# 抜粋
•••

広島県酒造組合では、毎年新酒の仕込み時期に広島県の酒蔵を見学する『蔵見学会』を実施しています。今年は2月~3月にかけて、 賀茂泉酒造(東広島市)、亀齢酒造(東広島市)、三宅本店(呉市)、賀茂鶴酒造(東広島市)、藤井酒造(竹原市)の5つの蔵で行います。そ の中から、2月16日(日)の賀茂泉酒造の蔵見学会を紹介します。

広島の酒処として知られる西条の地にある賀茂泉酒造は、大正元(1912)年の創業。昭和40年代に米と米こうじのみで造る純米酒の 醸造を全国でいち早く始め、純米酒のパイオニアとなりました。広島杜氏伝承の三段仕込みの伝統を守りながら醸した賀茂泉は、活性 炭素ろ過を行なわず、米の旨味の芳醇な味わいと、日本酒本来の山吹色した酒として親しまれています。

今回の見学会は女性限定で16名が参加。まずは酒造りについて映像を鑑賞し、杜氏さんから酒造りについての話や質疑応答があり、日本酒の知識を深めました。酒蔵を見学した後、昭和初期に建造された洋館「酒泉館」の2階で懇親会。器の違いによる飲み比べを楽しんだ後、女将特製のおつまみや西条名物「美酒鍋」をいただき、賑やかで楽しいひと時を過ごしました。

賀茂泉の酒造り (映像鑑賞)

酒名の「賀茂泉」は、地名の「賀茂」と仕込み水に用いた、蔵元所有の山林にある名水「茗荷清水」から命名されました。そして戦中に失われた日本酒本来の姿を求めて、米・米こうじだけで仕込む純米酒造りに取り組み、昭和46年に『純米醸造 本仕込賀茂泉』を醸造、 発売しました。

酒造りは、米粒の外側の不要な部分を取り除く精米、米を洗う洗米、米に水を吸わせる浸漬、米の蒸し、こうじ造り、酒母造り、こうじと蒸米と水を合わせる三段仕込みといった数々の工程を経て完成します。

仕込み水は西条北部の龍王山から湧く、中硬水を使用。原料米には「広島八反」「山田錦」「千本錦」など広島県産のみを使い、日本酒の伝統的な手法を大切にした酒造りを行っています。新谷杜氏さんからは、「西条では酒蔵通りを中心にした街道筋の水質がとくに良いため、この周辺に酒蔵が集中しています。歩いて回れる範囲内に、7軒前後もの酒蔵があるのは大変珍しいことです」とのお話がありました。広島県内外の方々に大いに自慢したいですよね。

•••

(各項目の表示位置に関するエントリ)

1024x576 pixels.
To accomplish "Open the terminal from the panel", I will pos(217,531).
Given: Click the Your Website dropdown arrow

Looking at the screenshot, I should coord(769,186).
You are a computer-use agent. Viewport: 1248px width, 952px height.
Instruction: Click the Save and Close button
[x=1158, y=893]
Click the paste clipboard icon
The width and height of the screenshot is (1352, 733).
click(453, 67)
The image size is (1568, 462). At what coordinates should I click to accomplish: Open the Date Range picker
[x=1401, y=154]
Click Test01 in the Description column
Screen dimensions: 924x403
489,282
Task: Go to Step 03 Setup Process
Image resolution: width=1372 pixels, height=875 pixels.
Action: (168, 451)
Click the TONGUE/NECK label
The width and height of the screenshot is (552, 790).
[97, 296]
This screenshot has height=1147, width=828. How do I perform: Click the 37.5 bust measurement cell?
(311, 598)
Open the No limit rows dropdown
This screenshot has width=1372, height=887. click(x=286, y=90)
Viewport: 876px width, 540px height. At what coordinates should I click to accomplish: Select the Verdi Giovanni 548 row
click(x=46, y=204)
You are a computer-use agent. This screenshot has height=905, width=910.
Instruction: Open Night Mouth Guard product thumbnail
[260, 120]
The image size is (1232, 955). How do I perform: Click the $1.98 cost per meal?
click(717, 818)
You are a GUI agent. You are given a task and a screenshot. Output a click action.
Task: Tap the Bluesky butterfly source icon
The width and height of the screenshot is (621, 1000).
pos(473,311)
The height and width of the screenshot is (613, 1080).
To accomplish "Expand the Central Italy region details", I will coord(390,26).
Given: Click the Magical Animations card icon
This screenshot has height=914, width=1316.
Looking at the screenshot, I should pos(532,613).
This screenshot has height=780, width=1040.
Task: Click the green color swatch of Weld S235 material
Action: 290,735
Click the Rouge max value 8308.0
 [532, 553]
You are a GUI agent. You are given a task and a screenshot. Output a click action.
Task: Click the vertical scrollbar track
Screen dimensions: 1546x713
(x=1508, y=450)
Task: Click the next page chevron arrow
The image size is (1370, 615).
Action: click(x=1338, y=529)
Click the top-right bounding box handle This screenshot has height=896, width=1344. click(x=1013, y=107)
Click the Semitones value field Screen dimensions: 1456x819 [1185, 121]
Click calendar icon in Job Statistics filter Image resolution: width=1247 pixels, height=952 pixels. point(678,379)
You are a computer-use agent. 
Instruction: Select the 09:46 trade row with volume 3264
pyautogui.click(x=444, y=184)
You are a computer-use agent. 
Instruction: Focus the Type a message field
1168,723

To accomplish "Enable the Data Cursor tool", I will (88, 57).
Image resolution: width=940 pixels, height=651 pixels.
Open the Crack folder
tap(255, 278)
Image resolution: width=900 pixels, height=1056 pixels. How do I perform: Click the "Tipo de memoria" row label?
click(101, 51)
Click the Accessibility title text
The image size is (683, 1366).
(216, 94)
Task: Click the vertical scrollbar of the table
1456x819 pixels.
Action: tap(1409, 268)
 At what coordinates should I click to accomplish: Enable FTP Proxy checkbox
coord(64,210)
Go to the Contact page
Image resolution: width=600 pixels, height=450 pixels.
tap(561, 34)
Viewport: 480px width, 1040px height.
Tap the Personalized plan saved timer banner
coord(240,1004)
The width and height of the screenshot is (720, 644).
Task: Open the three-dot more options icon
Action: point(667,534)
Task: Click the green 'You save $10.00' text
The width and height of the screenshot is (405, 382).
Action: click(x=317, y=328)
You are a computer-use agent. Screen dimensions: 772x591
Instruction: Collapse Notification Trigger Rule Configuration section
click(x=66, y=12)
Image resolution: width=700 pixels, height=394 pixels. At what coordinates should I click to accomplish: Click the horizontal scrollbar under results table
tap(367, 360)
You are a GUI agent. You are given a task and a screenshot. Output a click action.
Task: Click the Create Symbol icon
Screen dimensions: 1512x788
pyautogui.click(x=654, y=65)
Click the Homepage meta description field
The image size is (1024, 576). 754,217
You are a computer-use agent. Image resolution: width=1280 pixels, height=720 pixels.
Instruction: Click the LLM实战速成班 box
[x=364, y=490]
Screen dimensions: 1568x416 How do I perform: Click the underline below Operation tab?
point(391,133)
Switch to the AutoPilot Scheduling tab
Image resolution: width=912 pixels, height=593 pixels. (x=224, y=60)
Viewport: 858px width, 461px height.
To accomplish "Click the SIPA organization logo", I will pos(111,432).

•••

# 課題 A
抜粋では、賀茂泉酒造の創業はいつとされていますか。
# 課題 B
抜粋の「賀茂泉の酒造り (映像鑑賞)」から「に大いに自慢したいですよね。」までを、一字も変えずにすべて書き写してください。

# 出力結果 A
大正元(1912)年です。

# 出力結果 B
賀茂泉の酒造り (映像鑑賞)

酒名の「賀茂泉」は、地名の「賀茂」と仕込み水に用いた、蔵元所有の山林にある名水「茗荷清水」から命名されました。そして戦中に失われた日本酒本来の姿を求めて、米・米こうじだけで仕込む純米酒造りに取り組み、昭和46年に『純米醸造 本仕込賀茂泉』を醸造、 発売しました。

酒造りは、米粒の外側の不要な部分を取り除く精米、米を洗う洗米、米に水を吸わせる浸漬、米の蒸し、こうじ造り、酒母造り、こうじと蒸米と水を合わせる三段仕込みといった数々の工程を経て完成します。

仕込み水は西条北部の龍王山から湧く、中硬水を使用。原料米には「広島八反」「山田錦」「千本錦」など広島県産のみを使い、日本酒の伝統的な手法を大切にした酒造りを行っています。新谷杜氏さんからは、「西条では酒蔵通りを中心にした街道筋の水質がとくに良いため、この周辺に酒蔵が集中しています。歩いて回れる範囲内に、7軒前後もの酒蔵があるのは大変珍しいことです」とのお話がありました。広島県内外の方々に大いに自慢したいですよね。